[Opening MATERIAL PROVIDED section]

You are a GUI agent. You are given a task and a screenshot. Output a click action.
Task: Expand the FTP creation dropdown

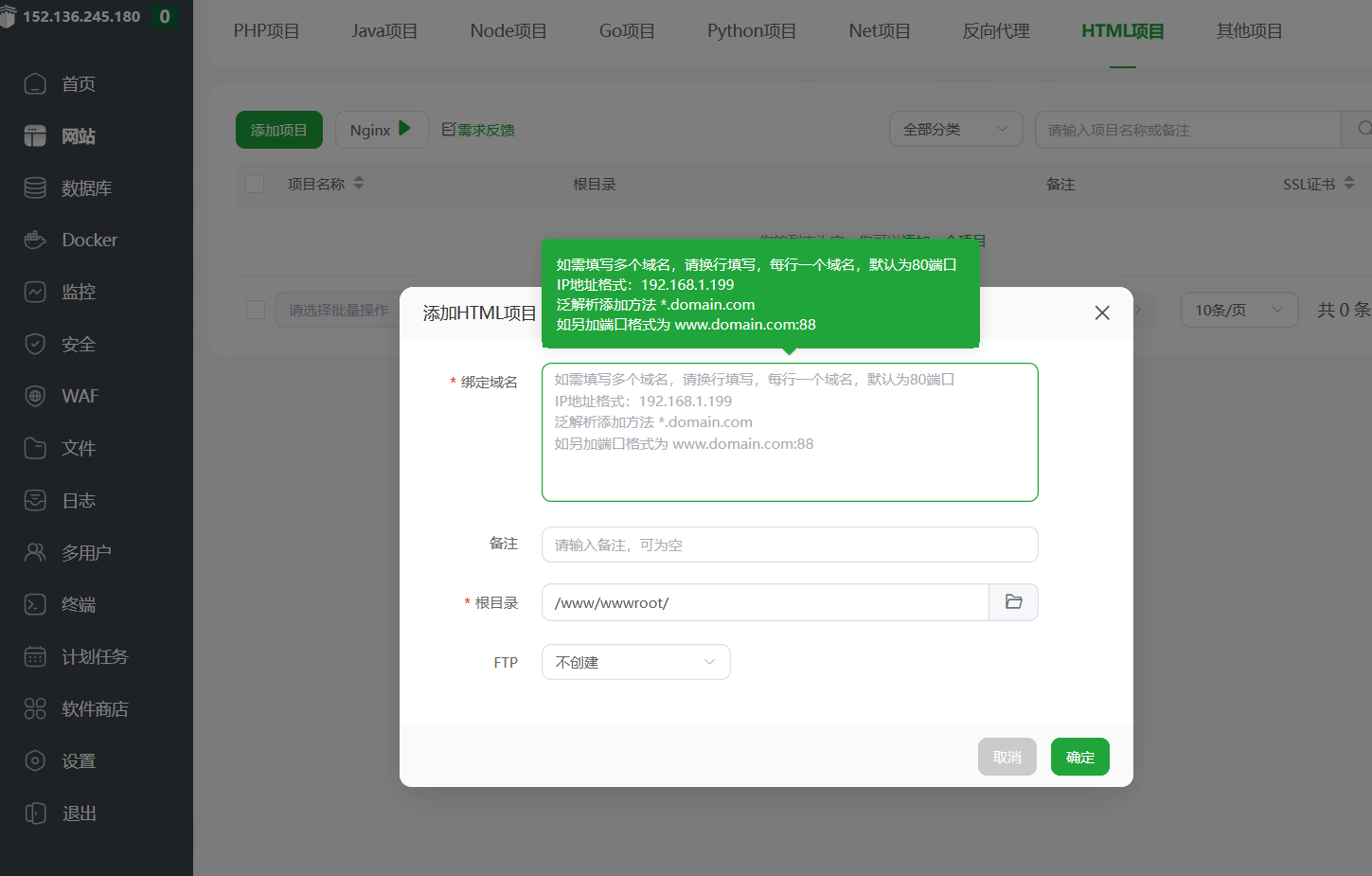coord(635,662)
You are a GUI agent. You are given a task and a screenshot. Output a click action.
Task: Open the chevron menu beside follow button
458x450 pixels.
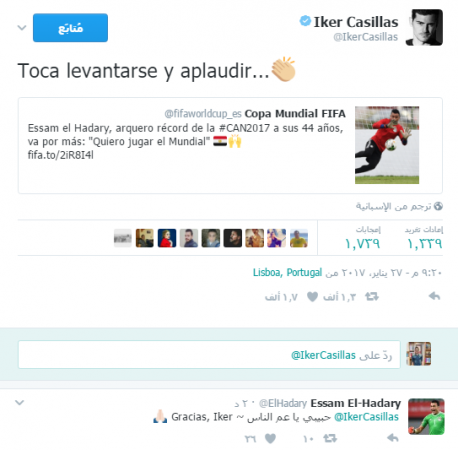[x=22, y=28]
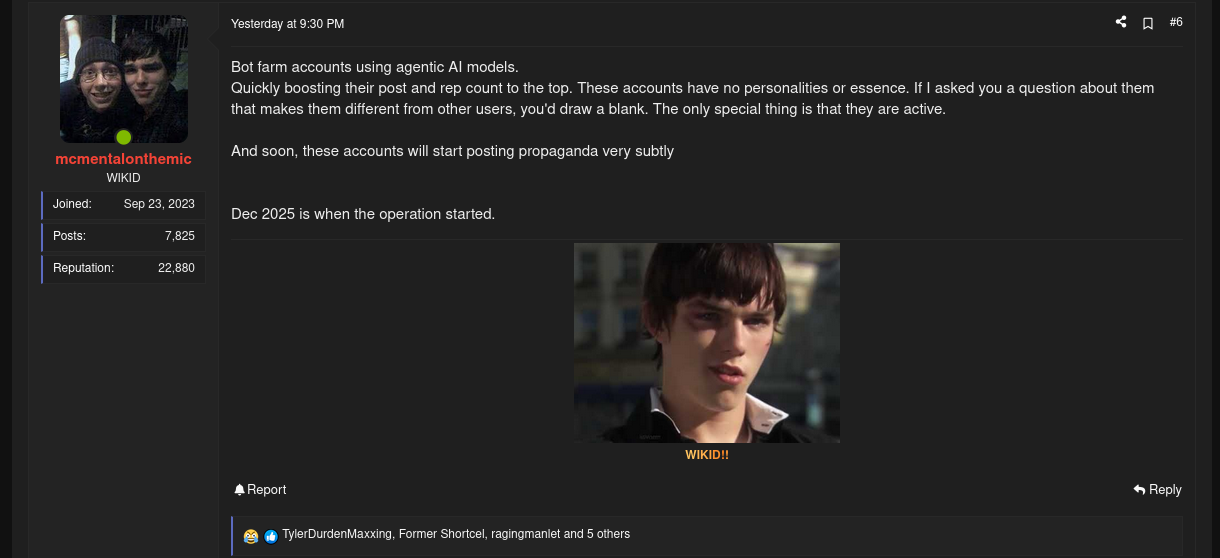Click the laughing emoji reaction icon
Image resolution: width=1220 pixels, height=558 pixels.
coord(250,536)
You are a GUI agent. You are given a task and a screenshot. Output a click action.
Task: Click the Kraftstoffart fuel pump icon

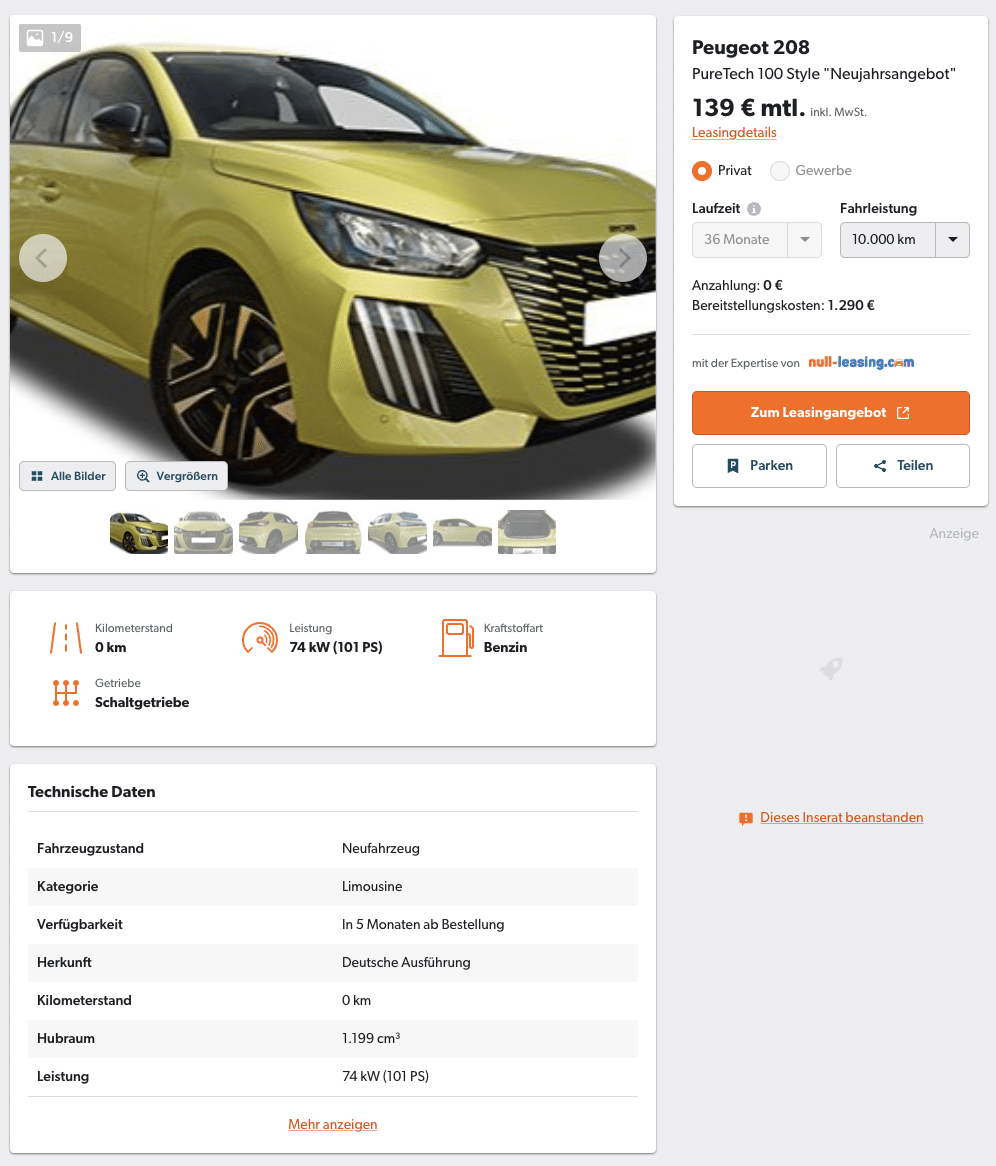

[Closing MATERIAL PROVIDED section]

EXERCISE AIM. Output the data above without changes, apart from leaving out the pictures.

WRITTEN SOLUTION.
You are a GUI agent. You are given a task and a screenshot. Output a click action.
Task: Expand the FTP creation dropdown

coord(635,662)
You are a GUI agent. You are given a task and a screenshot. Output a click action.
Task: Open the chevron menu beside follow button
458x450 pixels.
[x=22, y=28]
Click the laughing emoji reaction icon
Image resolution: width=1220 pixels, height=558 pixels.
coord(250,536)
You are a GUI agent. You are given a task and a screenshot. Output a click action.
Task: Click the Kraftstoffart fuel pump icon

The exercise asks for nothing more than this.